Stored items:
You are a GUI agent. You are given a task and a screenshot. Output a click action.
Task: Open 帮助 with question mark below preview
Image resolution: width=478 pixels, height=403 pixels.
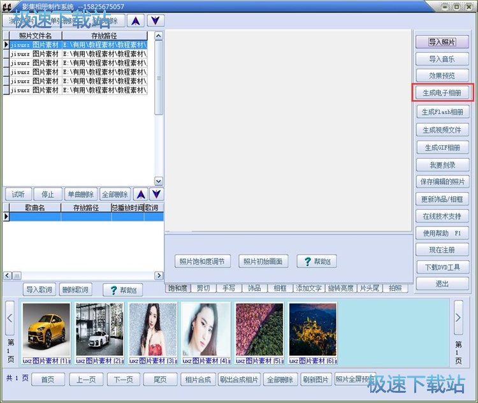316,261
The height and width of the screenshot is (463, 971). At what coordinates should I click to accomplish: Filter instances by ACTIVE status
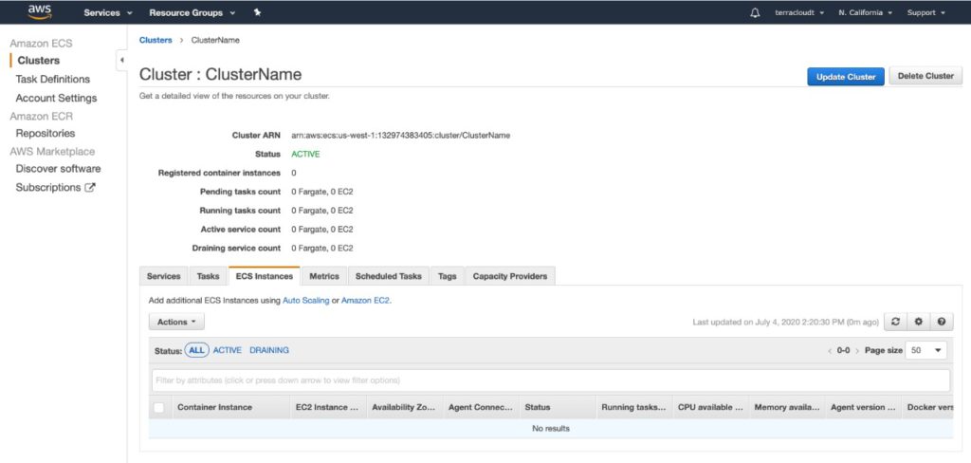(228, 350)

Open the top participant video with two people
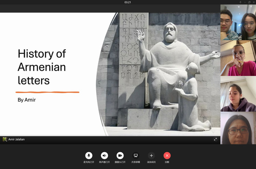238,22
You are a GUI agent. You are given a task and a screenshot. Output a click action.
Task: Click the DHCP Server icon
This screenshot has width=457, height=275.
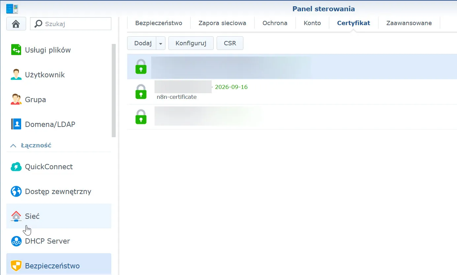coord(16,241)
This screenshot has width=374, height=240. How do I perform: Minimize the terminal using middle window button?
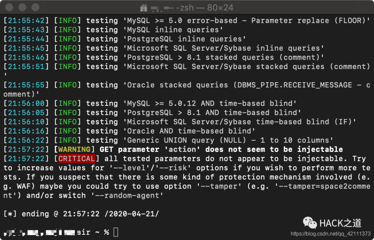(22, 7)
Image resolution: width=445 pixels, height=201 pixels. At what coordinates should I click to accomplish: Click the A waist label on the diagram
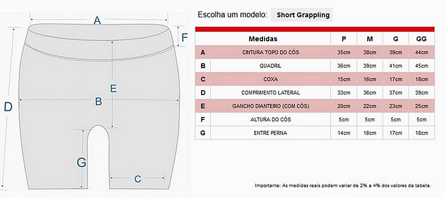click(97, 21)
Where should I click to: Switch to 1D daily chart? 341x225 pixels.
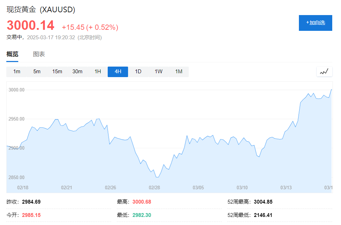pyautogui.click(x=138, y=71)
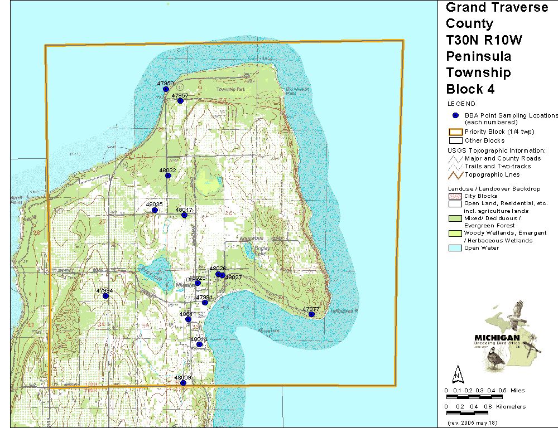Image resolution: width=558 pixels, height=428 pixels.
Task: Click the Township Park map label
Action: click(228, 89)
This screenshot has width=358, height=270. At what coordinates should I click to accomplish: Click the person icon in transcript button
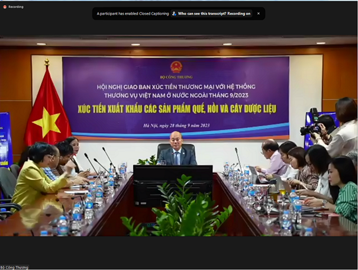pyautogui.click(x=174, y=14)
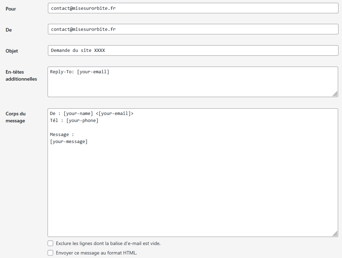Screen dimensions: 342x258
Task: Click the "Envoyer ce message au format HTML" label text
Action: coord(96,253)
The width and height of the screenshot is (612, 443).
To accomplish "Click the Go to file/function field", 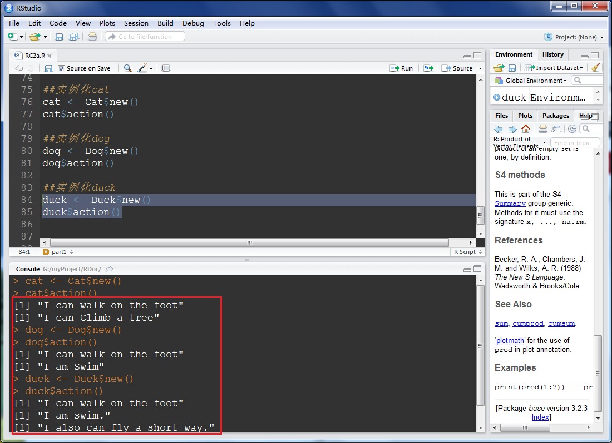I will click(145, 37).
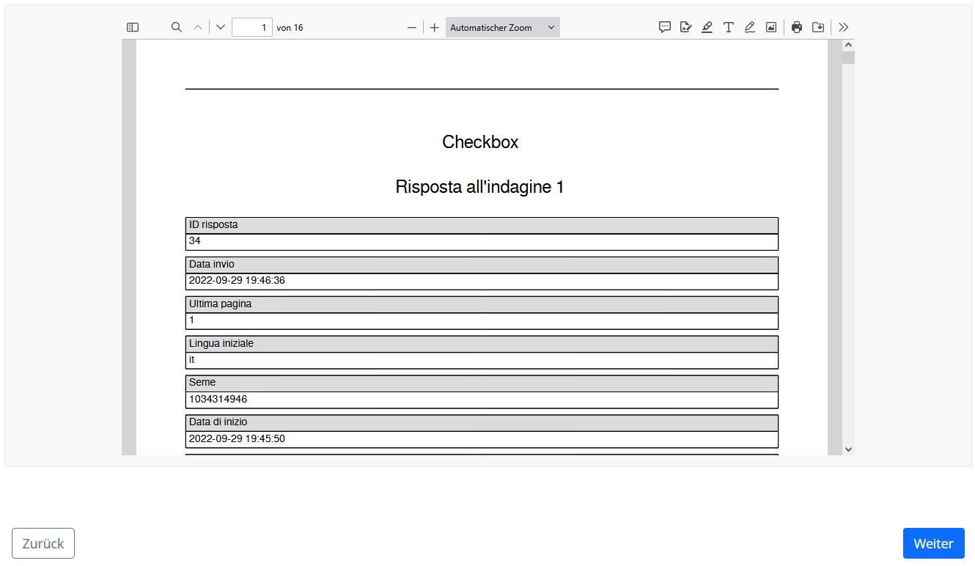Go to the next PDF page
The height and width of the screenshot is (566, 975).
(x=221, y=27)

* **Try it**
I'd like the lines above repeated exactly, from the one that contains "Task: Open 帮助" through the one that contains "The width and", with no pictures.

* **Answer box**
Task: Open 帮助 with question mark below preview
Image resolution: width=478 pixels, height=403 pixels.
316,261
The height and width of the screenshot is (463, 971). At what coordinates should I click to accomplish: Filter instances by ACTIVE status
(228, 350)

Open the top participant video with two people
238,22
You are a GUI agent. You are given a task and a screenshot. Output a click action.
Task: Click the DHCP Server icon
This screenshot has width=457, height=275.
coord(16,241)
This screenshot has width=374, height=240. How do I perform: Minimize the terminal using middle window button?
(22, 7)
Image resolution: width=445 pixels, height=201 pixels. At what coordinates should I click to accomplish: Click the A waist label on the diagram
click(97, 21)
Where should I click to: Switch to 1D daily chart? 341x225 pixels.
pyautogui.click(x=138, y=71)
Image resolution: width=558 pixels, height=428 pixels.
Task: Click the Township Park map label
Action: click(228, 89)
This screenshot has width=358, height=270. At what coordinates should I click to accomplish: Click the person icon in transcript button
pyautogui.click(x=174, y=14)
Screen dimensions: 342x258
Task: Click the "Envoyer ce message au format HTML" label text
Action: coord(96,253)
The width and height of the screenshot is (612, 443).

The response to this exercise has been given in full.